In the previous decade, data has grown widespread. The constant growth of data has made securing it more important than ever.
Comprehensive data security is better than partial

Posted on: 21st Sep 2022
Data breaches are a major issue in the realm of cyberthreats. Enterprises are constantly tasked with preventing the loss or theft of important customer, employee, company, and intellectual property data. On the plus side, the critical necessity to safeguard data is not being ignored. CISOs and information security professionals are continually looking forward to identifying better solutions to handle security concerns that result in data loss, whether via purposeful or careless activities.
In reality, in the era of cloud and digital transformation, CISOs are entrusted with establishing a comprehensive cyber security plan to protect their enterprises from the never-ending threats of data leakage. However, the data protection solutions on which CISOs and information security teams have relied so far only address a portion of the issue.
Legacy methods only provide partial data loss prevention.
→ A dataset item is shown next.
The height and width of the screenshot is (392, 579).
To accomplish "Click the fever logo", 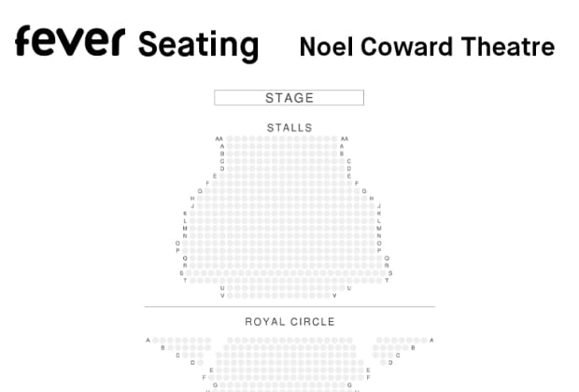I will pyautogui.click(x=70, y=41).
Today, most businesses may choose from three kinds of data protection solutions. For the most part, these data loss prevention (DLP) solutions are either inapplicable since they are exclusively intended for big companies, or they offer limited protection due to a broad variety of capabilities that are too difficult, time-consuming, and resource-intensive to use and maintain.
Let's go a little deeper:
- Legacy DLP: Borne, out of technology created more than a decade ago, most of these solutions run on-premises, forcing IT security teams to install infrastructure and endure high operational costs. Too many manual processes are required to set up and maintain legacy DLP solutions, costing companies time and money while introducing undue risks of human error. These solutions mandate bolt-on overlay technologies that add to the operational overhead required to maintain the primary DLP solution to make matters a notch more complicated.
- Embedded DLP: These solutions exist within single security control points or channels, such as email, cloud apps and public cloud repositories. While embedded DLP solutions are inarguably easier to adopt than legacy DLP and certainly more cost-effective, they pose a peculiar problem: Most protect only one data channel while leaving dozens unprotected. This brings us to...
- Multiple Embedded DLP: Implementing one embedded DLP solution to protect only a single data channel is not optimal. So, enterprises are forced to implement multiple embedded DLP solutions to protect multiple data channels. Imagine the administrative nightmare multiple solutions covering various data channels create for IT security teams: Each solution has its own management console, policy language and data classification system.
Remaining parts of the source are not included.